Sunday, December 14, 2014

Welcome to the Borovsky Blog!

A former Borovsky student fondly remembers...

Master Pianist Alexander K. Borovsky was my mentor and teacher.  Though he had a long and distinguished career, he never received the level of fame and recognition I feel he truly deserved. Through this site, I hope to make others aware of his musicianship, in the hope that his name and pianistic technique will be remembered, admired and used by musicians today and for years to come.

During my 3 years of private study with "Mr. B," I cherished his advice and poetry at the piano. Shortly after his passing, having been given a copy of his memoirs, I restudied his recording of Bach's 48 Preludes and Fugues much more carefully and began to learn the greatness of this pianist.


In November 1965, I had completed my M.M. degree in piano performance at Boston University, and my landlady had often mentioned Borovsky's name. She said Alexander Borovsky had performed with Serge Koussevitzky and the Boston Symphony many times, and suggested I try to study with him, saying he lived somewhere in Newton. Luckily I found and called his phone number. His wife answered  and asked me to phone later that day. This time Mr. B answered and said I could play for him. The following week I drove to Waban, Massachusetts and was greeted by Mrs. B. When Mr. B entered the living room, he sat down on the sofa and I took my place at his Steinway "B." I'm sure I played music from one of my graduate recitals -- 2 Scarlatti Sonatas, Op 81a, Bach Partita in C minor and Ravel Valses Nobles & Sentimentales. Mr. B was softspoken and a man of few words. He did not stop me while I played, and he said "Fine," at the end of each piece. When I finished he said, "I will see you in two weeks." From then on, for almost three years, I saw Mr. B for about 90 minutes every two weeks.

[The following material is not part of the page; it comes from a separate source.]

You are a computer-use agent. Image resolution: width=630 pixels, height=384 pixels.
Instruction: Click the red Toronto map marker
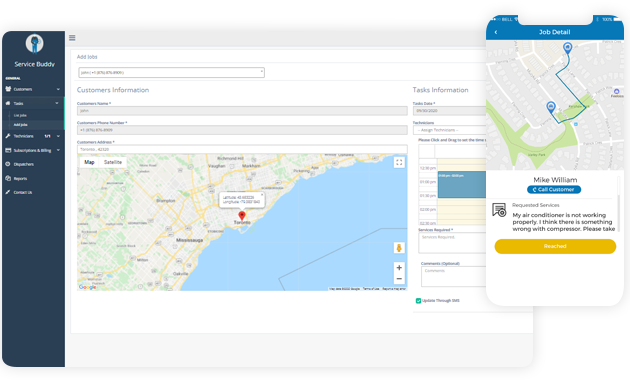[242, 216]
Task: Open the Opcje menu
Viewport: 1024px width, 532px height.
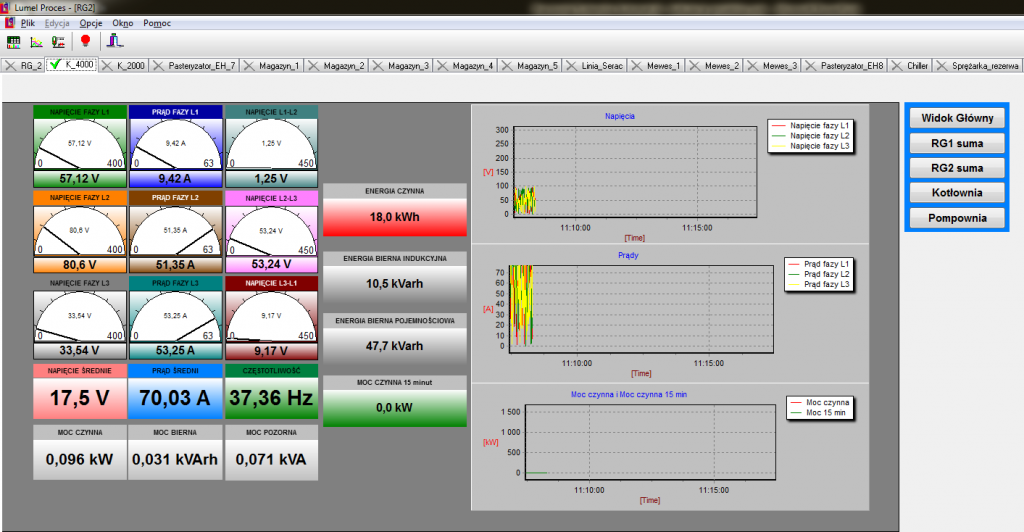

Mr. B always asked me for a "better sound," and "with no banging." He would wave his hand and say, "stop, do it again, without banging, and without pedal." Mr. B opened my ears to what was a good piano sound and what was not. I would often repeat passages until he said "This is good."  


We reworked pieces I had played before, and studied new repertoire. I learned new Bach Preludes & Fugues which were to be played without pedal. Mr. B wanted a perfect legato sound in Bach's Variations in the Italian Manner, as well as a variety of staccato touch types. I always handed Mr. B the scores of the music I would play, and discovered later he had made numerous pencil markings in my scores. 

Mr. B was always positive and kind to me; he knew when I wasn't pleased with my sound and I soon stopped myself when I knew it wasn't acceptable to either of us.

Monthly musicales were held at his home; six or eight students would play for one another and some invited guests. Usually Mr. B would perform for us at the end of the musicale. Alexander Borovsky instilled confidence in me, in my musical refinement and taste.

During my last year with Mr. B, I began teaching music in a nearby public school and I didn't see him regularly, so I would write to him. He always gave a prompt reply to my many musical questions as well as words of advice about life, women, what to eat and which pianists to listen to. I cherish the 27 letters that he wrote me. My memories of this great man, who helped the formation of my musical technique and opened my ears to the piano's sound, are alive and well.  

Thank you, Mr. B, for conveying to me your passion for music and for life.